Welcome to the ProLUG Security Engineering Course Book.

This Book

Contains all materials pertaining to the course including links to external resources. It has been put together with care by a number of ProLUG group members referencing original instructional materials produced by Scott Champine (Het Tanis).

The content is version controlled with Git and stored here: https://github.com/ProfessionalLinuxUsersGroup/psc/

Furthermore, the book has been built with mdbook for ease of navigation. Be sure to try the search functionality.

Course Description

This course addresses how to secure Linux a corporate environment. This course will focus on adhering to regulations, best practices, and industry standards. This course will expose the concepts of controls, their implementation, and how they fit into overall security posture. The learner will practice securely building, deploying, integrating, and monitoring Linux systems. Standard security documentation and reporting will be practiced throughout, to better prepare the learner for the industry.

Prerequisite(s) and/or Corequisite(s):

Prerequisites: None

Credit hours: N/A

Contact hours: 100 (40 Theory Hours, 60 Lab Hours)

Course Summary

Major Instructional Areas

  • Build Standards and Compliance
  • Securing the Network Connection
  • User Access and System Integration
  • Bastion Hosts and Air-Gaps
  • Updating Systems and Patch Cycles
  • Monitoring and Parsing Logs
  • Monitoring and Alerting
  • Configuration drift and Remediation
  • Certificate and Key Madness

Course Objectives

  • Build and configure a Linux system to adhere to compliance frameworks
  • Integrating Linux to a network in a secure fashion
  • Integrating Linux with Enterprise Identity and Access Management (IAM) frameworks
  • Implement User ingress controls to a system/network with bastion frameworks
  • Updating Linux to resolve security vulnerabilities and reporting out to security teams
  • Design logging workflows to move event logging off of systems for real time monitoring
  • Monitoring and alerting on events in Linux
  • Maintaining system configuration drift and remediation

Written Discussions

Are assigned as 'Discussion Posts' within each unit. Discussions generally take place within the Discord Server under #prolug-projects. More specifically, each unit will contain links to particular discussion posts within #prolug-projects.

Completing the Course

In order to complete this course students must participate in group discussions and complete provided labs. Additionally, students are to propose and complete a final project involving skills learned from the course.

Required Resources

Option #1 (Killercoda Machine)

Cloud Lab server running Ubuntu on Killercoda.

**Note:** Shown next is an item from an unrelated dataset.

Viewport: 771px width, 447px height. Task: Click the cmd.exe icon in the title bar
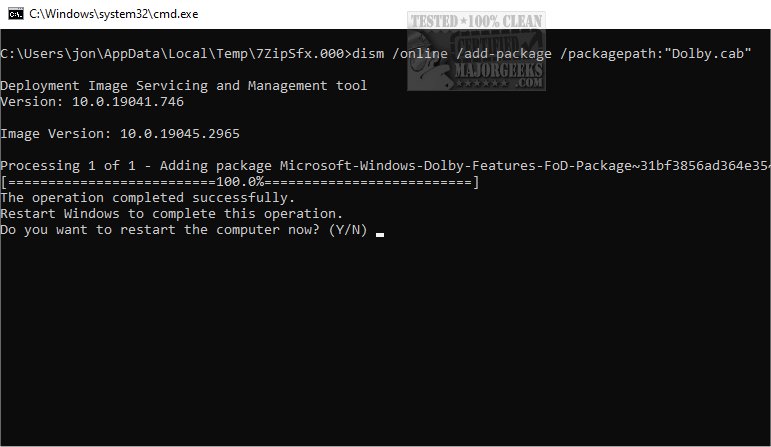tap(15, 15)
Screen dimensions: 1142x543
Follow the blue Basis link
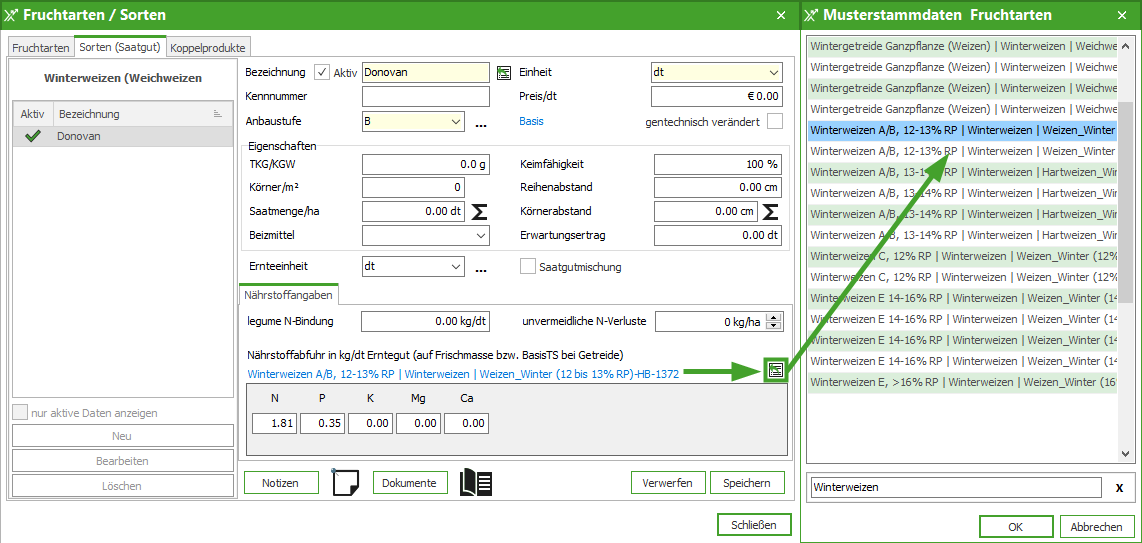[531, 122]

Minimal resources can accomplish our tasks

  • 1 CPU
  • 2 GB Ram
  • 30 GB Hard Drive
  • Network Interface (IP already setup)

Option #2 (Home Lab)

Local VM server running: RHEL, Fedora, Rocky

Minimal resources

  • 1 CPU
  • 2GB RAM
  • Network Interface (Bridged)

Option #3 (ProLUG Remote Lab)

ProLUG Lab access to Rocky 9.4+ instance.

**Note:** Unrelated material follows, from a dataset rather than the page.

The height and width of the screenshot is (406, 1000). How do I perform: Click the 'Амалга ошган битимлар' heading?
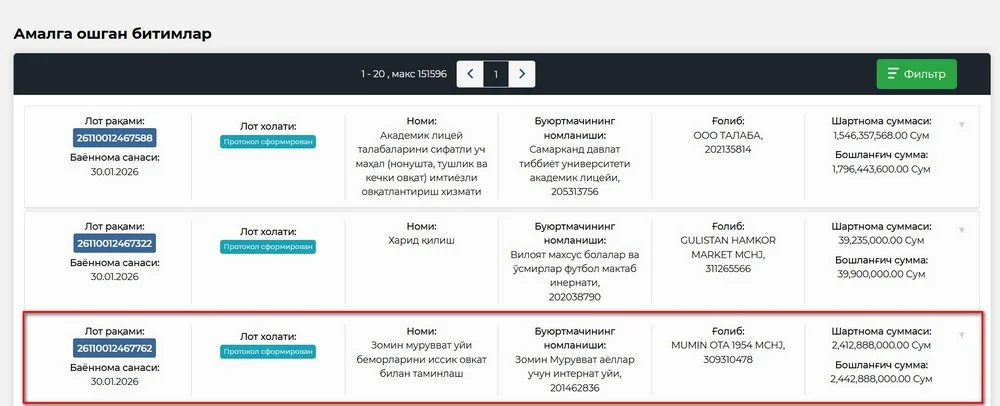click(x=112, y=33)
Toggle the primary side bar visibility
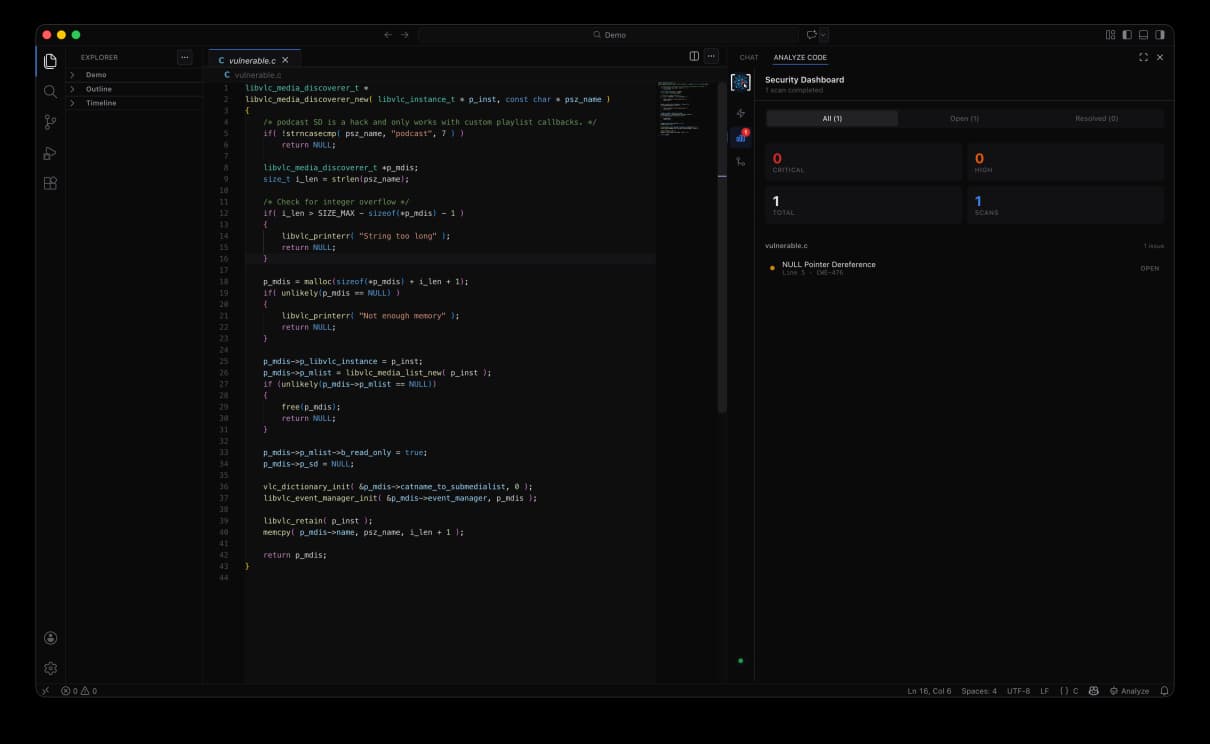The height and width of the screenshot is (744, 1210). tap(1127, 35)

Minimal resources can accomplish our tasks

  • 1 CPU
  • 4 GB RAM
  • Network Interface (IP already setup)

Course Plan

Instructional Methods

This course is designed to promote learner-centered activities and support the development of Linux security skills. The course utilizes individual and group learning activities, performance-driven assignments, problem-based cases, projects, and discussions. These methods focus on building engaging learning experiences conducive to development of critical knowledge and skills that can be effectively applied in professional contexts.

Class Size

This class will effectively engage 40-60 learners.

Class Schedule

https://discord.com/events/611027490848374811/1353330418669326407

Class will meet over weekend (Brown bag) sessions. 1 time per week, for 10 weeks. There will be a total of 10 sessions.

SessionTopic
1Unit 1 - Build Standards and Compliance
2Unit 2 - Securing the network connection
3Unit 3 - User Access and system integration
4Unit 4 - Bastion hosts and airgaps
5Unit 5 - Updating systems and patch cycles
6Unit 6 - Monitoring and parsing logs
7Unit 7 - Monitoring and alerting
8Unit 8 - Configuration drift and remediation
9Unit 9 - Certificate and key madness
10Unit 10 - Recap and final project

Suggested Learning Approach

In this course, you will be studying individually and within a group of your peers, primarily in a lab environment. As you work on the course deliverables, you are encouraged to share ideas with your peers and instructor, work collaboratively on projects and team assignments, raise questions, and provide constructive feedback.